= EXERCISE REQUIREMENTS =
With the exception of the pictures, write out the data below precisely.

START INFORMATION SHOWN

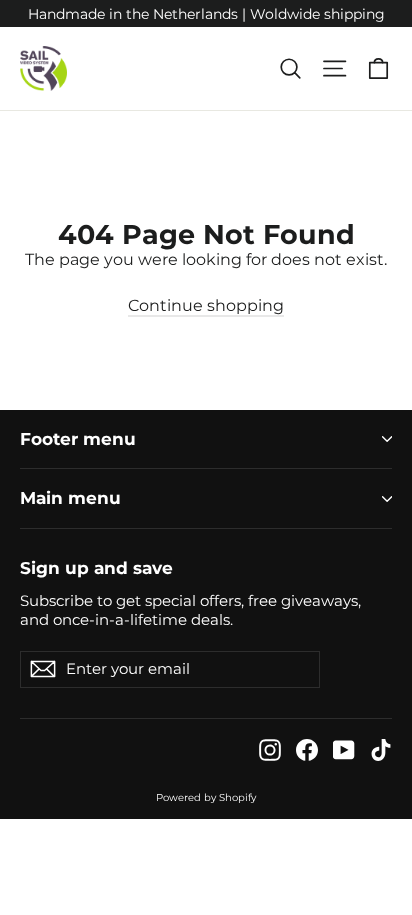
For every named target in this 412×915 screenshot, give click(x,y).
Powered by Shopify (206, 797)
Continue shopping (206, 305)
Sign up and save (96, 567)
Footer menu (78, 439)
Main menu (70, 498)
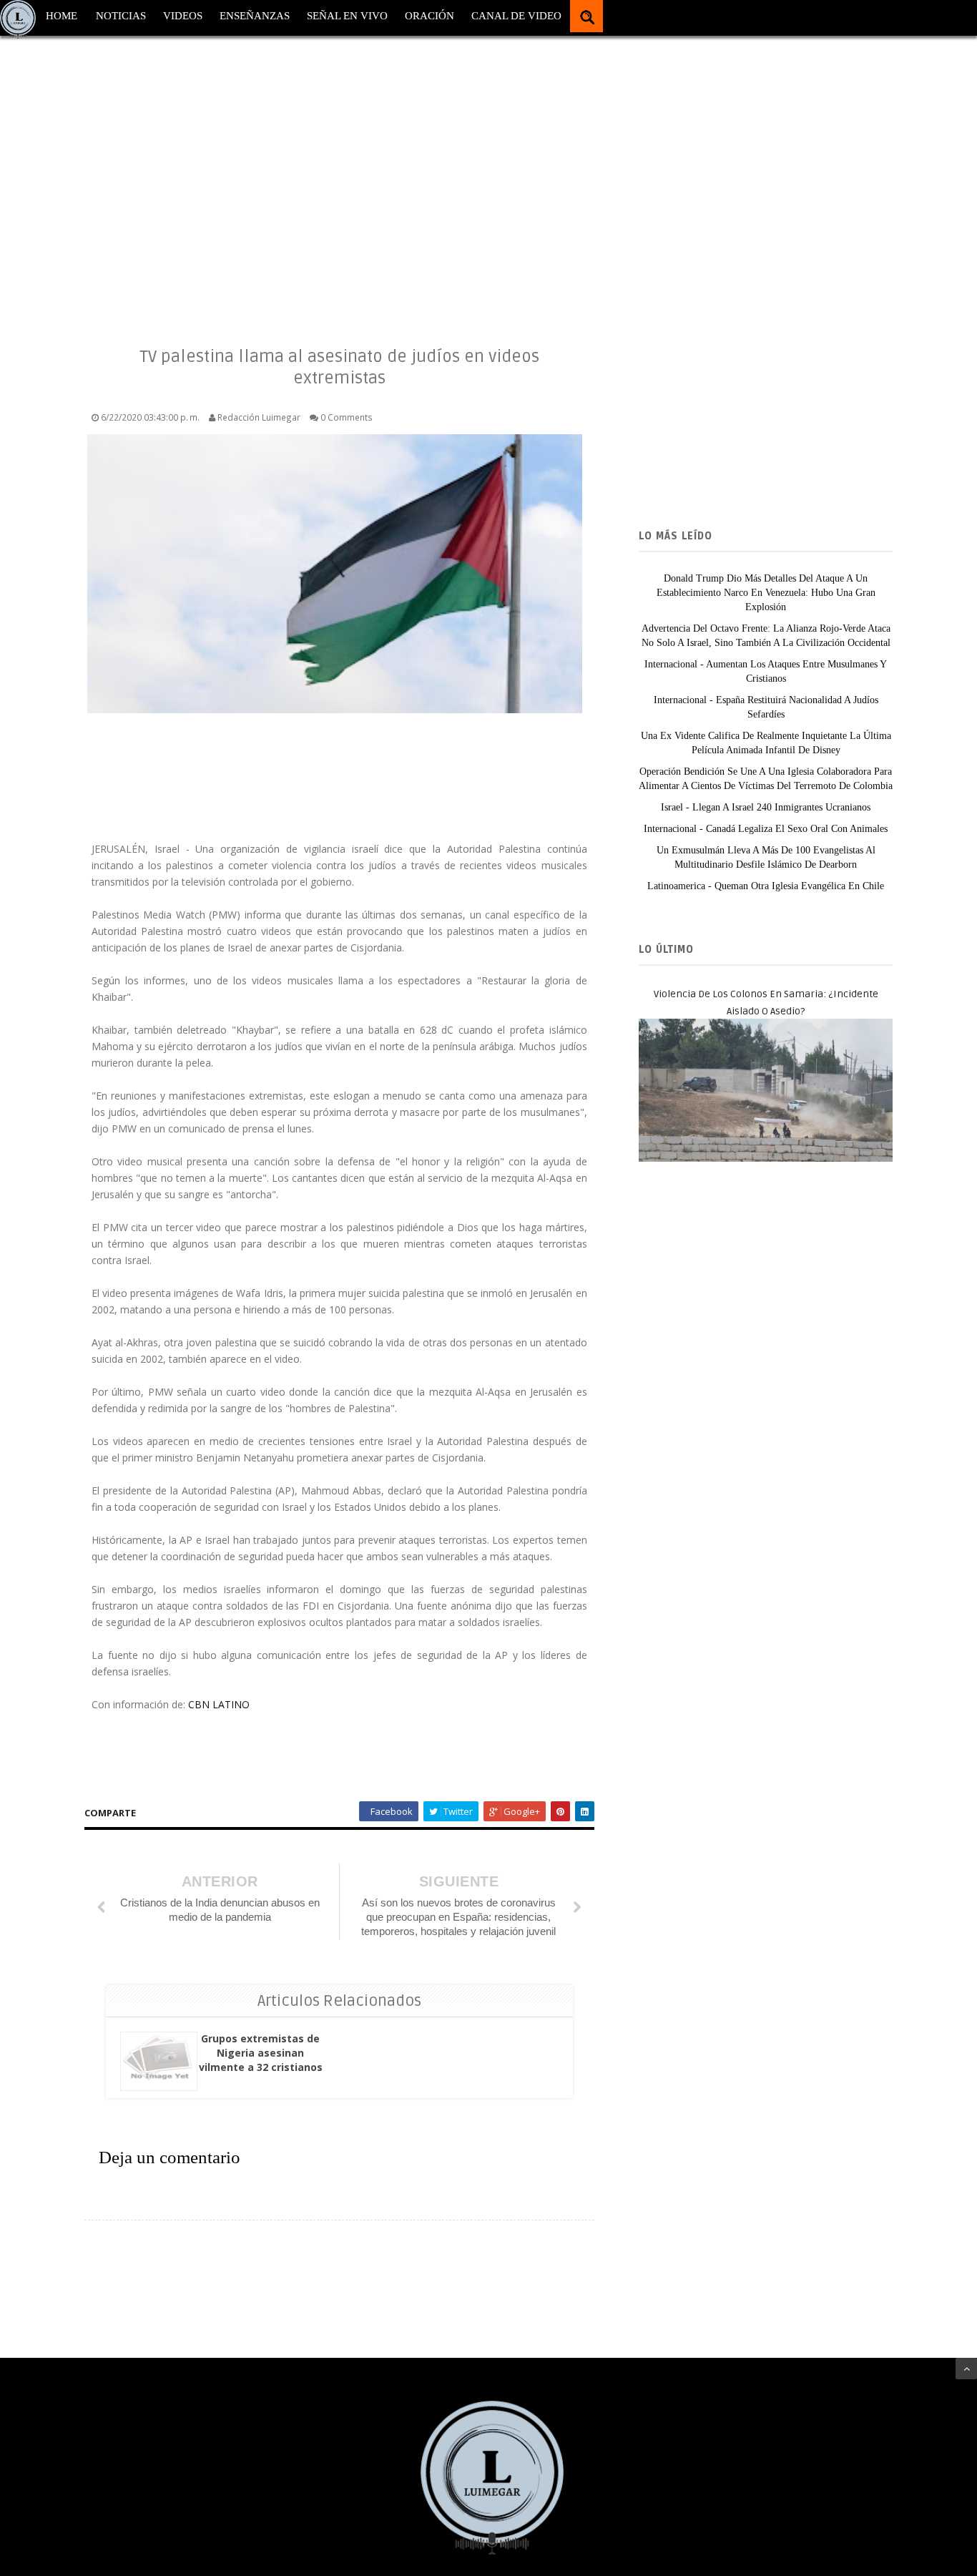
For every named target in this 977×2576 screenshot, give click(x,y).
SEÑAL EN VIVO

END INFORMATION SHOWN

= TASK RESULT =
For every named target in this 412×915 screenshot, give click(x,y).
Powered by Shopify (206, 797)
Continue shopping (206, 305)
Sign up and save (96, 567)
Footer menu (78, 439)
Main menu (70, 498)
For every named target in this 977×2576 screenshot, give click(x,y).
SEÑAL EN VIVO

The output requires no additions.